__SOURCE DATA__:
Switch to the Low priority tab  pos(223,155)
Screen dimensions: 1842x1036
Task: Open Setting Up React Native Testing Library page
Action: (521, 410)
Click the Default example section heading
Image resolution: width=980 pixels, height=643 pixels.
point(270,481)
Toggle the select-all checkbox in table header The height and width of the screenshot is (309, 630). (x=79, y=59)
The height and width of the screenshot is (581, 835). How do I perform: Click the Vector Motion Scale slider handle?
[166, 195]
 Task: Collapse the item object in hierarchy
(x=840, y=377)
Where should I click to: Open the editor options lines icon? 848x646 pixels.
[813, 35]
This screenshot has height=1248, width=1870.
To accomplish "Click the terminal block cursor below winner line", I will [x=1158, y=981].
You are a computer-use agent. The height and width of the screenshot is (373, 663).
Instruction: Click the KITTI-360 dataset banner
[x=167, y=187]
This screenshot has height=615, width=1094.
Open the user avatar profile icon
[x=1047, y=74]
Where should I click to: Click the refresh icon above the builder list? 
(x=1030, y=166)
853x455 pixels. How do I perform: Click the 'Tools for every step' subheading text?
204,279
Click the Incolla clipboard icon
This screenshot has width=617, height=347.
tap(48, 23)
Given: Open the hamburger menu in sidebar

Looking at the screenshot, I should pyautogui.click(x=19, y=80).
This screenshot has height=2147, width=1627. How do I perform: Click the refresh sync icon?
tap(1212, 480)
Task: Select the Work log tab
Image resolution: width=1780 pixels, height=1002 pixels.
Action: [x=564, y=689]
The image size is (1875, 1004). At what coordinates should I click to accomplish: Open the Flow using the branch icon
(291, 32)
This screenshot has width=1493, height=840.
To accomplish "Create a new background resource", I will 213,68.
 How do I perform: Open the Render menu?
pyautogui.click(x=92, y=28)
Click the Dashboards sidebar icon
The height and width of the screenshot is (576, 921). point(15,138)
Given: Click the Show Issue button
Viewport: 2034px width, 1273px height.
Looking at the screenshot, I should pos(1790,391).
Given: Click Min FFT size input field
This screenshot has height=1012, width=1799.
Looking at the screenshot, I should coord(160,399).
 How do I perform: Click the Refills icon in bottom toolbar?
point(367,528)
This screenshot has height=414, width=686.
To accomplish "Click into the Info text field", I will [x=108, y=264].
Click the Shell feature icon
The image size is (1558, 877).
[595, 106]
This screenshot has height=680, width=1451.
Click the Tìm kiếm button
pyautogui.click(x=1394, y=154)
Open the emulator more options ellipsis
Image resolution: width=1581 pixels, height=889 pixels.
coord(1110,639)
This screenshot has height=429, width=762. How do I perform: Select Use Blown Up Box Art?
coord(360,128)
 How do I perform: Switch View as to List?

__YOUR ASSIGNMENT__: Return the lines above, from the one containing "Given: Click Min FFT size input field" to the end, exactly as they stand.

__EXPECTED ANSWER__:
Given: Click Min FFT size input field
This screenshot has height=1012, width=1799.
Looking at the screenshot, I should coord(160,399).
 How do I perform: Click the Refills icon in bottom toolbar?
point(367,528)
This screenshot has height=414, width=686.
To accomplish "Click into the Info text field", I will [x=108, y=264].
Click the Shell feature icon
The image size is (1558, 877).
[595, 106]
This screenshot has height=680, width=1451.
Click the Tìm kiếm button
pyautogui.click(x=1394, y=154)
Open the emulator more options ellipsis
Image resolution: width=1581 pixels, height=889 pixels.
coord(1110,639)
This screenshot has height=429, width=762. How do I perform: Select Use Blown Up Box Art?
coord(360,128)
 How do I perform: Switch View as to List?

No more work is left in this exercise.